** What is expected **
Return the lines below in which the string "height" occurs.

** Records shown **
○ ○ ○ ○ ○

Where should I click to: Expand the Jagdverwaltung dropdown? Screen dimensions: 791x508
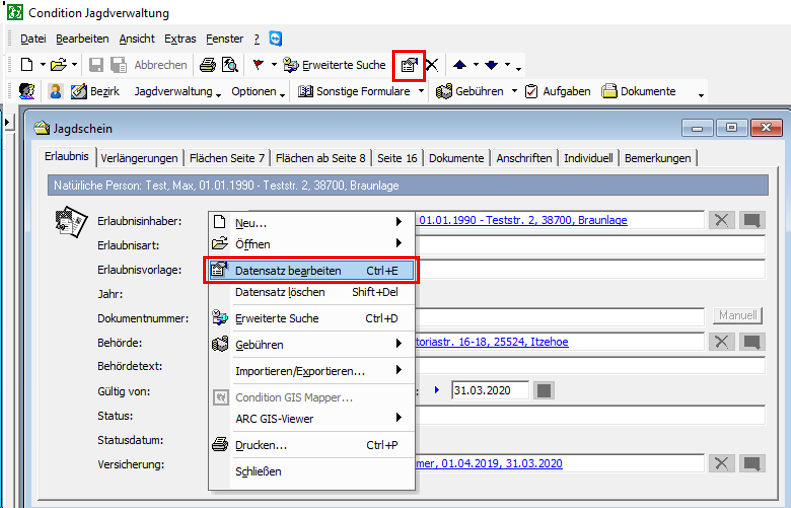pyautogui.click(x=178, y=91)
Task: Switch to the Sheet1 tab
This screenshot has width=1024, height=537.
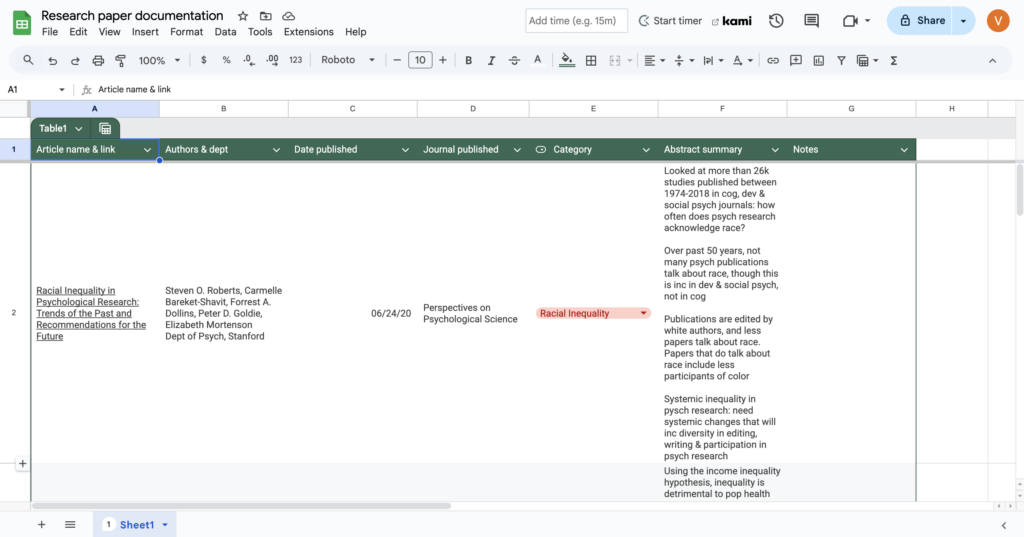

○ ○ ○ ○ ○

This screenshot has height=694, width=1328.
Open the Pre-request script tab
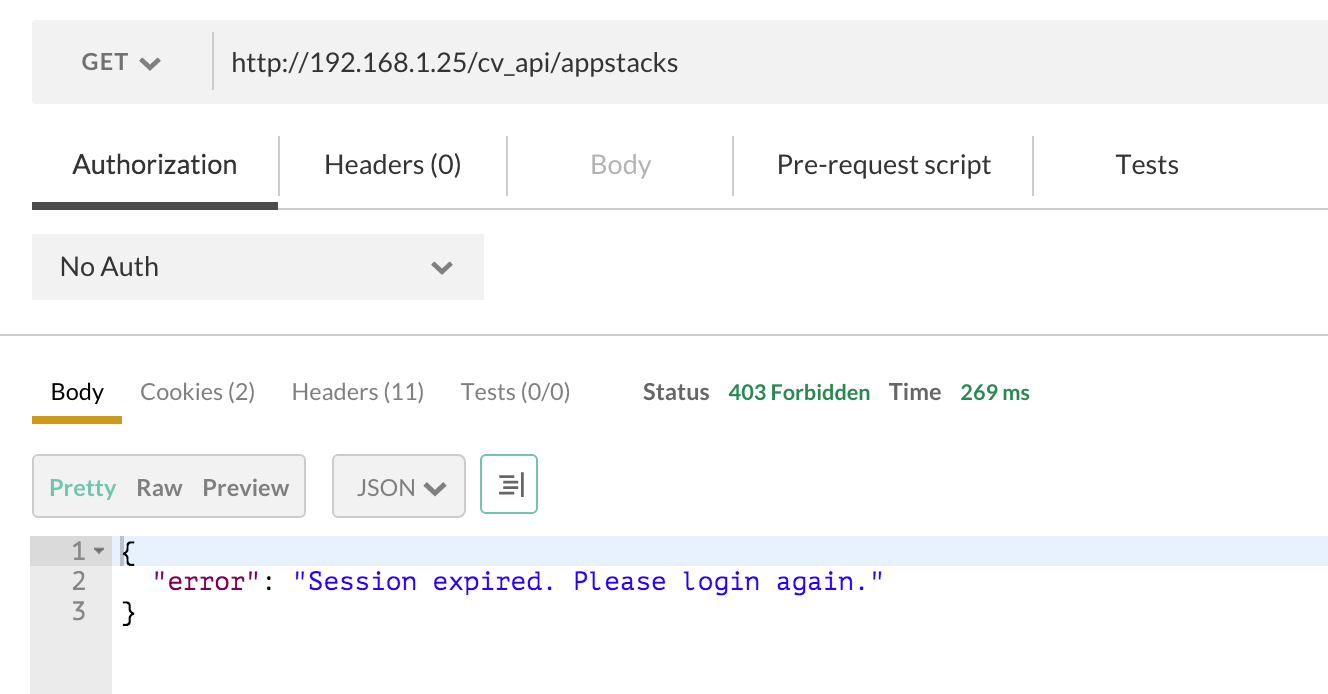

○ ○ ○ ○ ○

** Result of this task **
This screenshot has width=1024, height=537.
This screenshot has height=694, width=1328.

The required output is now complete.